• [ARBEITSAUFTRÄGE]:
• 1. Wessen Nachfolger wurde Werner Thissen laut dem Nachruf auf ihn?
• 2. Schreibe den Nachruf auf Erzbischof Werner Thissen im Anschluss an seinen letzten Satz weiter.

• [VORLIEGENDER TEXT]:
Nova creatura – Zum Tod von Erzbischof em. Werner Thissen

„In Christo nova creatura“ – „In Gott sind wir neue Schöpfung“ (2Kor 5,17). Dies war der Wahlspruch des Hamburger Erzbischofs Dr. Werner Thissen, der am 15. April verstorben ist. Bei seiner Amtseinführung im Hamburger Mariendom im Jahr 2003 überraschte der neue Bischof die Gläubigen mit einer Vertonung dieses Leitwortes, die er als Kanon von der versammelten Gemeinde singen ließ und dabei selbst dirigierte. Es war der schwungvolle Auftakt zu seiner elfjährigen Amtszeit.

Das Erzbistum Hamburg, gegründet 1995 steckte noch in den Kinderschuhen und musste gerade seine erste tiefe Krise bewältigen. Ein harter finanzieller Konsoldierungsprozess hinterließ Spuren und große Unsicherheiten. Erzbischof Werner trat als Nachfolger des geschätzten „Gründerbischof“ Ludwig Averkamp ein nicht ganz leichtes Erbe an. So war es ihm ein Anliegen, dem Erzbistum, das zu dieser Zeit noch ein starkes regionales Eigenleben in Schleswig-Holstein, Mecklenburg und Hamburg führte, eine neue eigene Identität zu geben.

• [VORLIEGENDE DATEN]:
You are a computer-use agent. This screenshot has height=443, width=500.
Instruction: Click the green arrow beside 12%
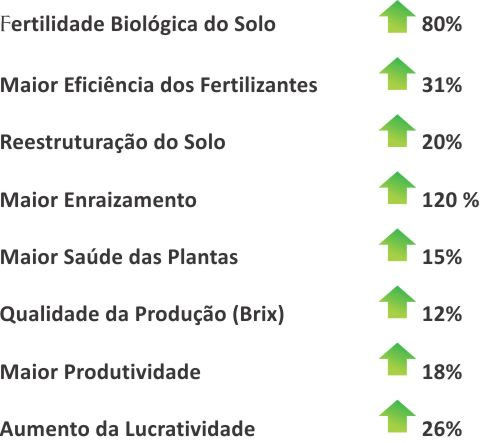click(x=397, y=302)
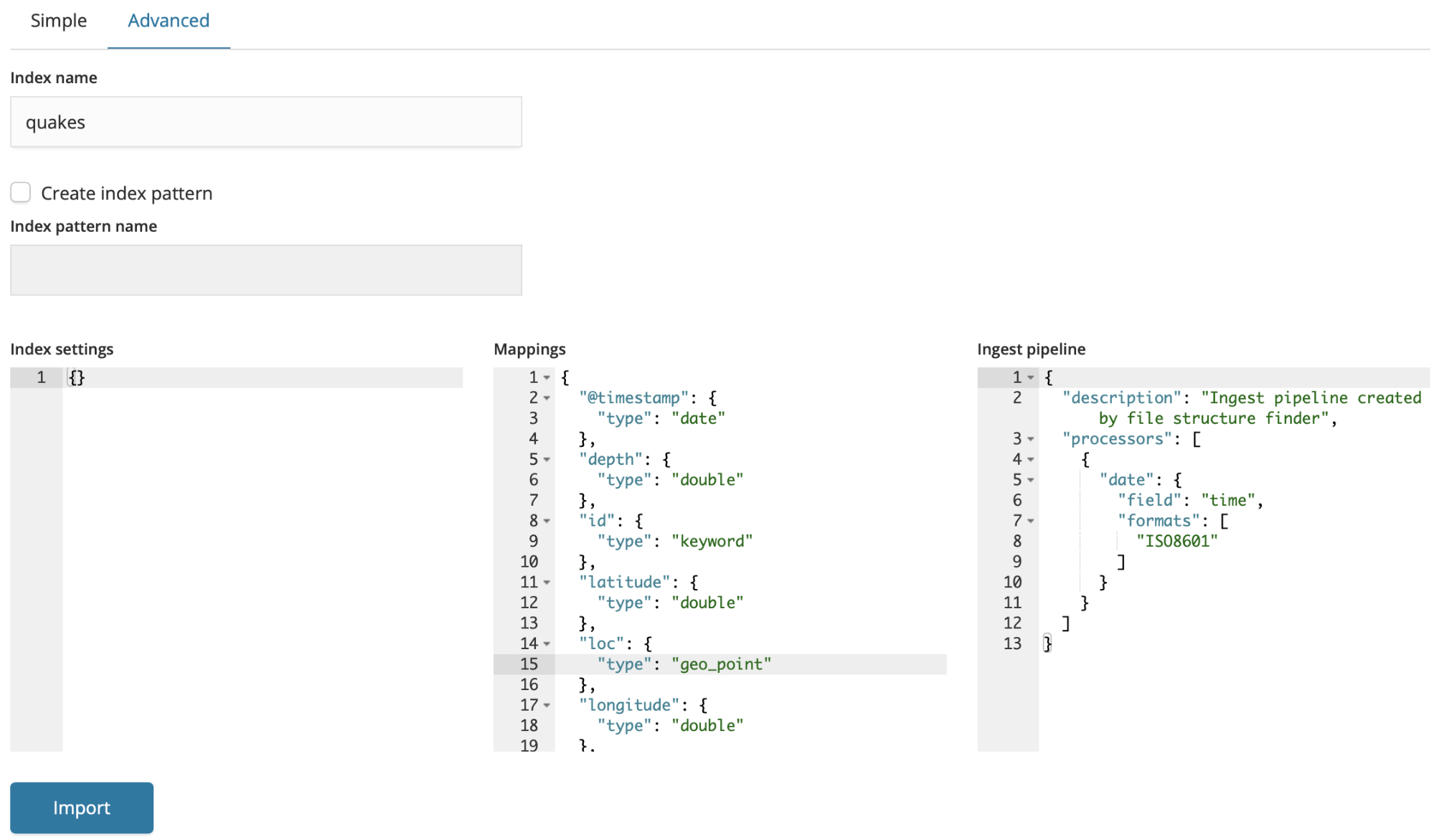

• [ANTWORTEN ZUR ÜBUNG]:
• 1. Er folgte auf Ludwig Averkamp, den geschätzten „Gründerbischof“.

• 2.
Die Figur des Erzbischofs trat nun deutlicher hervor. Werner Thissen war als langjähriger Sprecher des „Wort zum Sonntag“ aufmerksam für die Rolle der Medien und nutzte die damals zur Verfügung stehenden Kanäle. In einer wöchentlichen Presserunde legte er Wert auf regelmäßige Berichterstattung und mediale Verbreitung und nahm auch selbst gerne öffentliche Termine wahr. So sah man ihn bei einem Besuch in der Lübecker Marzipanfabrik, bei Segnung der Ernte im Alten Land oder als Gast beim Hamburger SV. Von Beginn an hatte er sich als ehemaligen Fußballspieler und Fan ins Gespräch gebracht und wechselte von seinem eigentlichen Verein Borussia Dortmund ins Fanlager des HSV – ein Schritt, dem ihm die Mecklenburger Jugendlichen, damals noch überwiegend Hansa Rostock-Fans, durchaus übelnahmen. Zur Weltmeisterschaft in Deutschland 2006 gab es ein kirchliches Begleitprogramm und der auch im Deutschlandtrikot zu sehende Fußballfan Thissen veröffentlichte ein Büchlein mit geistlichen „Fußball-Impulsen“.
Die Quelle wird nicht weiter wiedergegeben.